Le chemin de Nakasendo — « la route à travers les montagnes » — a été tracé au Japon pendant la période Edo (1600-1886). Le pays vivait alors sous le régime dictatorial du shogun et de son samurai ; une des nombreuses lois interdisait toute forme de circulation, sauf la marche. Cette époque a donc vu naître un système inventif d’itinéraires pédestres entre les grandes villes. Nakasendo était l’un d’entre eux. Quelque 435 km séparent Tokyo — déjà la capitale politique du pays — et Kyoto — siège du palais impérial. Les parcourir nécessitait donc de nombreux jours de marche et, tout naturellement, se sont créés des villages-relais pour pouvoir se restaurer, passer la nuit et effectuer de menus achats. C’est précisément cette route que les touristes redécouvrent aujourd’hui — en petits groupes, rassurez-vous — et qui révèle le véritable Japon. Des traditionnels « tipis » nippons qui servent des mets dont aucun ingrédient ne peut être identifié jusqu’aux ryokans, où l’on dort sur le sol à côté d’une source d’eau chaude : voilà le Japon dans toute son authenticité. Nous parcourrons bientôt un tout petit tronçon de ce chemin — environ 20 km au total —, mais c’est assez pour se faire une idée de la beauté de ce pays si particulier.
DES TRAINS PAS COMME LES AUTRES
Le matin de notre deuxième journée au Japon, nous nous rendons à la gare de Tokyo, d’où le train Shinkansen nous conduira jusqu’à Kyoto.
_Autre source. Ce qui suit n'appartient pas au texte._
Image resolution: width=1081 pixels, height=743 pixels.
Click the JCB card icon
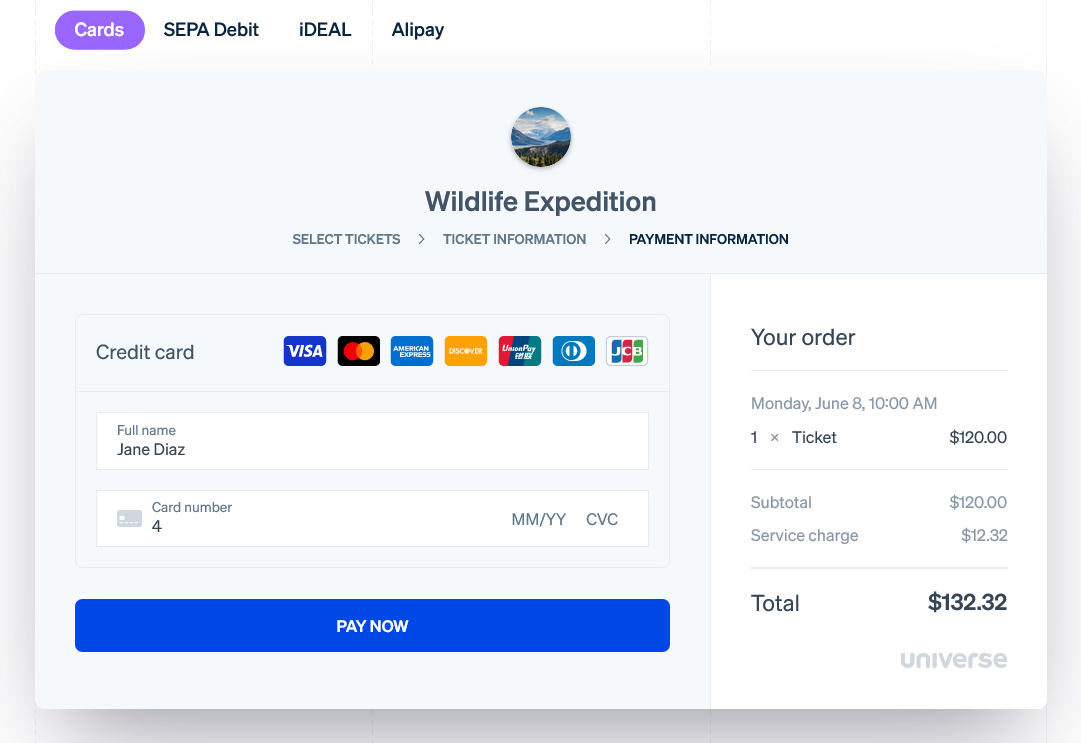tap(627, 351)
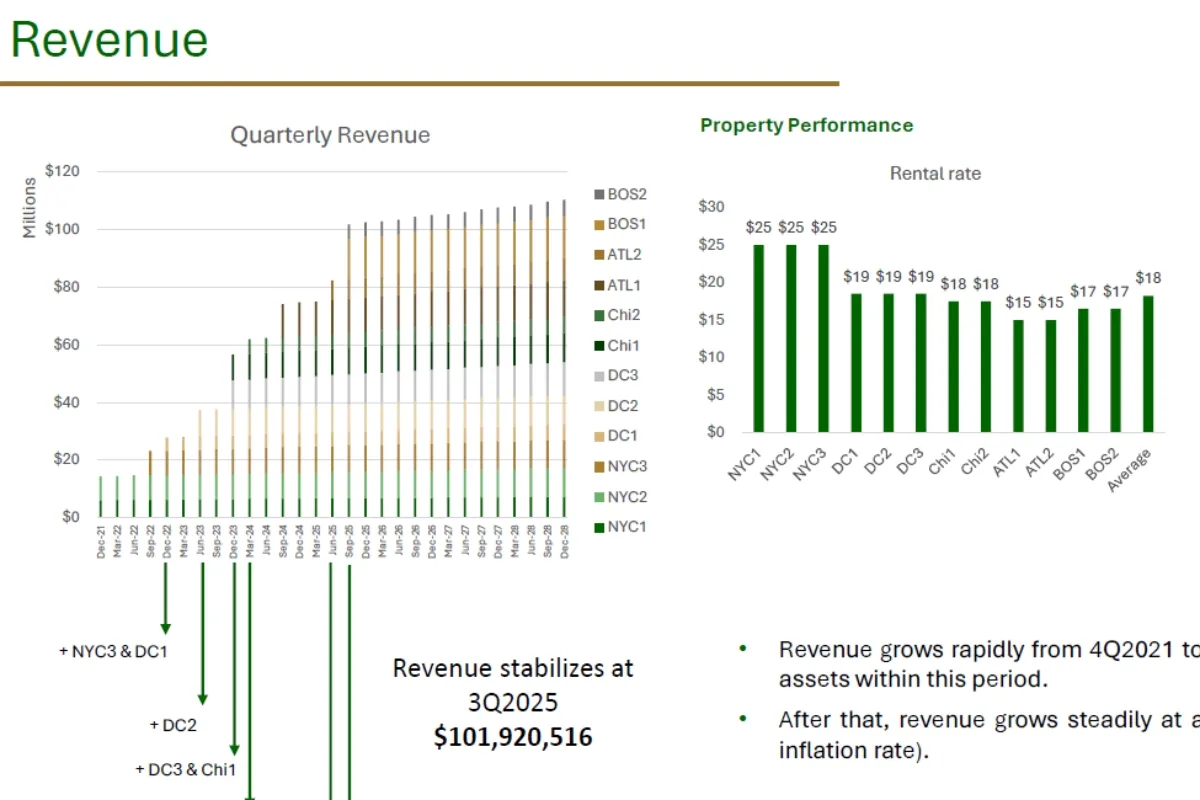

Nous redécouvrons les plaisirs du train (quel contraste avec notre SNCB nationale !) : ces TGV sont a) très ponctuels, b) très rapides et c) très propres. Le trajet Tokyo-Kyoto dure un peu plus de deux heures, un billet coûte environ 115 €, paysage sublime en prime. Nous apercevrons par exemple le mont Fuji. Mais il faut toujours réserver son siège (dans le Shinkansen, la plupart des wagons sont à réservation obligatoire, il n’y a que quelques wagons dédiés aux sièges sans réservation, NDLR). Au Japon, les règles sont coulées dans le béton. Pour le retour, nous oublierons de réserver une place et, malgré les nombreux sièges disponibles, nous ne pourrons pas embarquer. C’est là que la SNCB reprend l’avantage... À Kyoto, nous prenons deux petits trains, direction Nagiso, et ensuite un bus touristique bondé pour aller au point de départ de notre randonnée, Tsumago. Près de quatre heures de route tout de même, mais le paysage est splendide, nous voyons des montagnes, des cerfs et d’innombrables forêts de bambou. Mais surtout, les gratte-ciel se font de plus en plus rares, les maisons de plus en plus authentiques et la nature toujours plus sauvage.
BASIQUE ET MIRIFIQUE
La nuit tombe déjà quand nous descendons du bus sur une petite place désolée à Tsumago. Il fait froid (12 °C, contre 26 à Tokyo), nous sommes éreintés, affamés et un peu désorientés. Où sommes-nous ? Comment rejoindre notre hébergement ? Il faut le savoir : activer le wifi au Japon, c’est un peu comme brancher le ventilateur et ouvrir les fenêtres, cela ne mène à rien. Nous recourons donc aux cartes, au légendaire sens de l’orientation masculin, mais surtout à un Japonais du coin qui nous montre la direction de notre guest house. Nous prenons deux fois le mauvais chemin, nos enfants sont au bord des larmes et, au moment précis où je maudis le plan de « partir à l’aventure », nous arrivons devant la porte de Suzuki, le propriétaire d’un ryokan rikiki ne comptant que deux chambres d’hôtes. C’est l’hébergement japonais traditionnel : confort minimal, mais convivialité maximale.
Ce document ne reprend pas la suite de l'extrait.